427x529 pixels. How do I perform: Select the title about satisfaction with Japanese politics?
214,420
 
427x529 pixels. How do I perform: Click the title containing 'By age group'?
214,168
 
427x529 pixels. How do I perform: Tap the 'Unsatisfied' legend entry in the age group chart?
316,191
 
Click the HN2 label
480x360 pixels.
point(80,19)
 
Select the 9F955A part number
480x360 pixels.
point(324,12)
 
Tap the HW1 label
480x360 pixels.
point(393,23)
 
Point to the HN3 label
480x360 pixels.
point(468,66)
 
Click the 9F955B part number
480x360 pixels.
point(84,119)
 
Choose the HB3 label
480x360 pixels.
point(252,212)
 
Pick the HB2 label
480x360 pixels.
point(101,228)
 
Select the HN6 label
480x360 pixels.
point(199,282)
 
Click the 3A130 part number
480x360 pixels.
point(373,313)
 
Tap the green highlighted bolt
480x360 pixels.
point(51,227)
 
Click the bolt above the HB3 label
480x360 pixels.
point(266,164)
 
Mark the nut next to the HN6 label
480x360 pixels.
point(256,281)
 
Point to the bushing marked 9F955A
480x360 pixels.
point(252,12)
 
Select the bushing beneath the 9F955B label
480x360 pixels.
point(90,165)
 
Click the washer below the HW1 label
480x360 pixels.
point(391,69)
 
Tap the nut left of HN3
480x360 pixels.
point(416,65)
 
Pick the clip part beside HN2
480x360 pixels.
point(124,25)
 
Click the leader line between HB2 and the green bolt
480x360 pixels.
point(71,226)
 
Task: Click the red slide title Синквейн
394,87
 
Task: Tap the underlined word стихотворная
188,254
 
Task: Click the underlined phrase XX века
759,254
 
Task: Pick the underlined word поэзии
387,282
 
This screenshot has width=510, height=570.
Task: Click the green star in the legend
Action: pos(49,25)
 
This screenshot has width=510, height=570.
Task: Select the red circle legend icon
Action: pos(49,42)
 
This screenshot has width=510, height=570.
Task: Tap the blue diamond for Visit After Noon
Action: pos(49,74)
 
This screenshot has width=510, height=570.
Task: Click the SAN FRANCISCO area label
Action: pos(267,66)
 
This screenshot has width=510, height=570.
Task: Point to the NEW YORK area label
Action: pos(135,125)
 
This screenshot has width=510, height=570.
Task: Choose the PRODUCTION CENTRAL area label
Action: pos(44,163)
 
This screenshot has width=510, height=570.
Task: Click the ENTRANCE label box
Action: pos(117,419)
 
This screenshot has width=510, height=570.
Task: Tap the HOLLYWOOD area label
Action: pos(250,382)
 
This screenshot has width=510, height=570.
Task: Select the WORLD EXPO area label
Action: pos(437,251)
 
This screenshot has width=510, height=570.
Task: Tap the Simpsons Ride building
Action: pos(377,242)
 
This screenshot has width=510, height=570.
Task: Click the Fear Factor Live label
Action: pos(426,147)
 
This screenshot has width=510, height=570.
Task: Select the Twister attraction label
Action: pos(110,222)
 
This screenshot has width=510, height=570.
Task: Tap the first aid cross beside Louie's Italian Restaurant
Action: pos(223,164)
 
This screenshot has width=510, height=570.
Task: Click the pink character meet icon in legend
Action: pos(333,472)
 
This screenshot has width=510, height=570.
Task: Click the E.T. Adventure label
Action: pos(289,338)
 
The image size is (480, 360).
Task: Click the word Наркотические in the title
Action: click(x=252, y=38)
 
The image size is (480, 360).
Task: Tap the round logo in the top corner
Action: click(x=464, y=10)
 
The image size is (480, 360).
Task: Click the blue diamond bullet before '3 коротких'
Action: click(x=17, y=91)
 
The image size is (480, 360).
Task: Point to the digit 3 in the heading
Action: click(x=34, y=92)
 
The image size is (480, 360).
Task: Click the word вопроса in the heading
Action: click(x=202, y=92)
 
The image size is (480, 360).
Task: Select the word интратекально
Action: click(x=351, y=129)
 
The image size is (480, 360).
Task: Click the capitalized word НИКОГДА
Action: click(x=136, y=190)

* Your objective
Format the lines from the one containing "Click the HN2 label" up to and including the one containing "point(101,228)" as a Markdown table, leaving out blank lines. Use two columns: "Row" for the row number and "Line" for the line itself.

* Answer below
| Row | Line |
|---|---|
| 1 | Click the HN2 label |
| 2 | 480x360 pixels. |
| 3 | point(80,19) |
| 4 | Select the 9F955A part number |
| 5 | 480x360 pixels. |
| 6 | point(324,12) |
| 7 | Tap the HW1 label |
| 8 | 480x360 pixels. |
| 9 | point(393,23) |
| 10 | Point to the HN3 label |
| 11 | 480x360 pixels. |
| 12 | point(468,66) |
| 13 | Click the 9F955B part number |
| 14 | 480x360 pixels. |
| 15 | point(84,119) |
| 16 | Choose the HB3 label |
| 17 | 480x360 pixels. |
| 18 | point(252,212) |
| 19 | Pick the HB2 label |
| 20 | 480x360 pixels. |
| 21 | point(101,228) |